Each line in the records that mentions the word "type" needs to be listed.

======== Information supplied

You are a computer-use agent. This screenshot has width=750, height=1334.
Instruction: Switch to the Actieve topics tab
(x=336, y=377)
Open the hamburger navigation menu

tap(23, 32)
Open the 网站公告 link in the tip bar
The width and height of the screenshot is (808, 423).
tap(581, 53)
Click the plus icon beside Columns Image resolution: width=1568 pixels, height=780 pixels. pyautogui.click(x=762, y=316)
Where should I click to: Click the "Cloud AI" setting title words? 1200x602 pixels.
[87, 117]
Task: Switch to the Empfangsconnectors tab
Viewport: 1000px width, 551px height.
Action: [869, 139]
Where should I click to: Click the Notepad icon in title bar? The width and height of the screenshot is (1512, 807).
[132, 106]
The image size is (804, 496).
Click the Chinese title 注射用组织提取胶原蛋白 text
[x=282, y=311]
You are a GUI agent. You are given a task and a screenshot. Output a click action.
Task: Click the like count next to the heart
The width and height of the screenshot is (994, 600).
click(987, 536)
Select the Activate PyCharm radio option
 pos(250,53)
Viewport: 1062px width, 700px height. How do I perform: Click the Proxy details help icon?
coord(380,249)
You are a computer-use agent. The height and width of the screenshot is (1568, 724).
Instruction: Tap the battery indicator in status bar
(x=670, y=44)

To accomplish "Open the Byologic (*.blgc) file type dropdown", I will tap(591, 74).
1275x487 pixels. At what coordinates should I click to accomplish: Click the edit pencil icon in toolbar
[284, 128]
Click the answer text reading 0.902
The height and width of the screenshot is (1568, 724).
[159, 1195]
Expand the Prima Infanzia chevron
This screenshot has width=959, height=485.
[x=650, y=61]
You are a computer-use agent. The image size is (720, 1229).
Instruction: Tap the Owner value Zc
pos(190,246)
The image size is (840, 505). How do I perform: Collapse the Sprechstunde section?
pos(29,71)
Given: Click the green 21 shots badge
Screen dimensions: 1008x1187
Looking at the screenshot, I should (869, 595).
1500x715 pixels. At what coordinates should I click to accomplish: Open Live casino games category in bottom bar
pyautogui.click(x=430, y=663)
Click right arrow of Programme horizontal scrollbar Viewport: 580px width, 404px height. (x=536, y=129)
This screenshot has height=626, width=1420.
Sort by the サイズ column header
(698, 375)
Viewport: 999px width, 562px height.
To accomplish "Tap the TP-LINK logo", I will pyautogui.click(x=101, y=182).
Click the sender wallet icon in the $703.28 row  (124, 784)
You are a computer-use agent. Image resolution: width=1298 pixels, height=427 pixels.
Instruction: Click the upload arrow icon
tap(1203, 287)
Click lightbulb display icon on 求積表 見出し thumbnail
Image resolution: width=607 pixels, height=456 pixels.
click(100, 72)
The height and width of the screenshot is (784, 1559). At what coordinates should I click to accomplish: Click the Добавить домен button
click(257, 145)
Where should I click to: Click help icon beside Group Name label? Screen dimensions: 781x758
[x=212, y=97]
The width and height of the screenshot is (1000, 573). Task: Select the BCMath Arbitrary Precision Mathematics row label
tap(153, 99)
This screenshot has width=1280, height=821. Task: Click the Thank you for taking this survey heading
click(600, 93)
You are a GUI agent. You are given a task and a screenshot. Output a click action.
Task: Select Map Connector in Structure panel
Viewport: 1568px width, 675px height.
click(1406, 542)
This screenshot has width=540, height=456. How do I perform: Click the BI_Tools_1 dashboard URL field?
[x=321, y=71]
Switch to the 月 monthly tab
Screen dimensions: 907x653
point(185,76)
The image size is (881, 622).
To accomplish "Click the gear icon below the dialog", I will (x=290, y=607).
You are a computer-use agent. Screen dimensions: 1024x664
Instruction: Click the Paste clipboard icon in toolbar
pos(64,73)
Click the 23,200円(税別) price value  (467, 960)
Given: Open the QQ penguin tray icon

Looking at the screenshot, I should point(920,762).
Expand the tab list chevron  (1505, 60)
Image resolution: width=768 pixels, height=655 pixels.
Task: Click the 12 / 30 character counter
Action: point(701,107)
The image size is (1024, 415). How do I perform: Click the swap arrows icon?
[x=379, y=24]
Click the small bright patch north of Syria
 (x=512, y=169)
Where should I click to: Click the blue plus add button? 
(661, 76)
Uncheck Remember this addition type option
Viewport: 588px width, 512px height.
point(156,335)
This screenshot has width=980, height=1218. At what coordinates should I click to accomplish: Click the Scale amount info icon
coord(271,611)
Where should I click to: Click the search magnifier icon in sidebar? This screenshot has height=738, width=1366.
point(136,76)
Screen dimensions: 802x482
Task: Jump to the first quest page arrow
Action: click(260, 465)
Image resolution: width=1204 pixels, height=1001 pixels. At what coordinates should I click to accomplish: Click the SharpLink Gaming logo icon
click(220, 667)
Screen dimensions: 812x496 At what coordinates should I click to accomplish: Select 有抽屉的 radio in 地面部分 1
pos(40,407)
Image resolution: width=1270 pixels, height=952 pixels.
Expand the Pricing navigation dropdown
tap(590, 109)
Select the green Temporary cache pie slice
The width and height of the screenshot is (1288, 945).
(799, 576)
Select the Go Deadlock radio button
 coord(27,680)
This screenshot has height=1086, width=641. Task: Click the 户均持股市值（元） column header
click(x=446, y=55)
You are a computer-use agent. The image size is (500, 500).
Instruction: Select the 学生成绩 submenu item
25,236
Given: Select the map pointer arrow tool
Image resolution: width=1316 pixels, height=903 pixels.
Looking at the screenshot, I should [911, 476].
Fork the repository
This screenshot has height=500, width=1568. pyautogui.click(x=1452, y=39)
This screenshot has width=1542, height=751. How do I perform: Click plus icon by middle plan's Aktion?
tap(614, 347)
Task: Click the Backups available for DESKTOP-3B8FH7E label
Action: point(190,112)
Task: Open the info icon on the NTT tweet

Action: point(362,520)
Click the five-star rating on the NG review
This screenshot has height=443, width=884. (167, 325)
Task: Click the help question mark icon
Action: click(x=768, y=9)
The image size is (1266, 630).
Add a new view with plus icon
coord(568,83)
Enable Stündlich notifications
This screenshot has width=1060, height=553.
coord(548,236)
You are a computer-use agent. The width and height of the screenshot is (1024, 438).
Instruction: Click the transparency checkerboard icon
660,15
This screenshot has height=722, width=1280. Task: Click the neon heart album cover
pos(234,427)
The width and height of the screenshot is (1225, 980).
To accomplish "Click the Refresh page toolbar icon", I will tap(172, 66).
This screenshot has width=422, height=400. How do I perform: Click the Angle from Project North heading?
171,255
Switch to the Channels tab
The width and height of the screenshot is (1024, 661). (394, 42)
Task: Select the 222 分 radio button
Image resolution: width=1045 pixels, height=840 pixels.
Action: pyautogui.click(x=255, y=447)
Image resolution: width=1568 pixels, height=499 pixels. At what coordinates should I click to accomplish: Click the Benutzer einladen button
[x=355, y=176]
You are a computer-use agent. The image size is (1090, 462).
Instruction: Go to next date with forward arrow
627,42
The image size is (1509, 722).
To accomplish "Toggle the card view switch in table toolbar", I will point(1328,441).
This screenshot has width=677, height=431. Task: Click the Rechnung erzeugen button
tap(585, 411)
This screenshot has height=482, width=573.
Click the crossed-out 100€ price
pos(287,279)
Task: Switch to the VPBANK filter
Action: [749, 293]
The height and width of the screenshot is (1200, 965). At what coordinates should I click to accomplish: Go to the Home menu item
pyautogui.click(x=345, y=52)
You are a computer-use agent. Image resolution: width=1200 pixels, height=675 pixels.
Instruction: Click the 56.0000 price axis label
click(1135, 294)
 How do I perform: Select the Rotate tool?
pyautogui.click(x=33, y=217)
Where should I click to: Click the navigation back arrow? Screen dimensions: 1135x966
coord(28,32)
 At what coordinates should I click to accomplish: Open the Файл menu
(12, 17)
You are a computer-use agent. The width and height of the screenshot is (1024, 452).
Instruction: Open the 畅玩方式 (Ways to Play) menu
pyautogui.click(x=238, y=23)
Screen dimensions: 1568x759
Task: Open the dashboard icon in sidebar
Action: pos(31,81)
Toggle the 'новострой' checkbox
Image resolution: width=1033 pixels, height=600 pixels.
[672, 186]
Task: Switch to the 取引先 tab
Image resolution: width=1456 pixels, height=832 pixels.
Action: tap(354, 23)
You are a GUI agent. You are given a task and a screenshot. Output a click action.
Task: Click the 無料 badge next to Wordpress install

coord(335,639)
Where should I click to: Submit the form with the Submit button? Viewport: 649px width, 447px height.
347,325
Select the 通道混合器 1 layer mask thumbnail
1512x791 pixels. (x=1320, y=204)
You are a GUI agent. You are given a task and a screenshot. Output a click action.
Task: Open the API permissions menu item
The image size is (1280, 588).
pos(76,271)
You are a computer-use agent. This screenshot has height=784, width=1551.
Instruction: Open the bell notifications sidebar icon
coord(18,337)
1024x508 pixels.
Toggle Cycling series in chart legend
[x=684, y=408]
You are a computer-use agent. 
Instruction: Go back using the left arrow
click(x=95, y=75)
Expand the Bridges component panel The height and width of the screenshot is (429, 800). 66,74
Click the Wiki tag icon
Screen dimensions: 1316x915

================

▶ Response to this exercise:
To accomplish "Open the Byologic (*.blgc) file type dropdown", I will tap(591, 74).
Uncheck Remember this addition type option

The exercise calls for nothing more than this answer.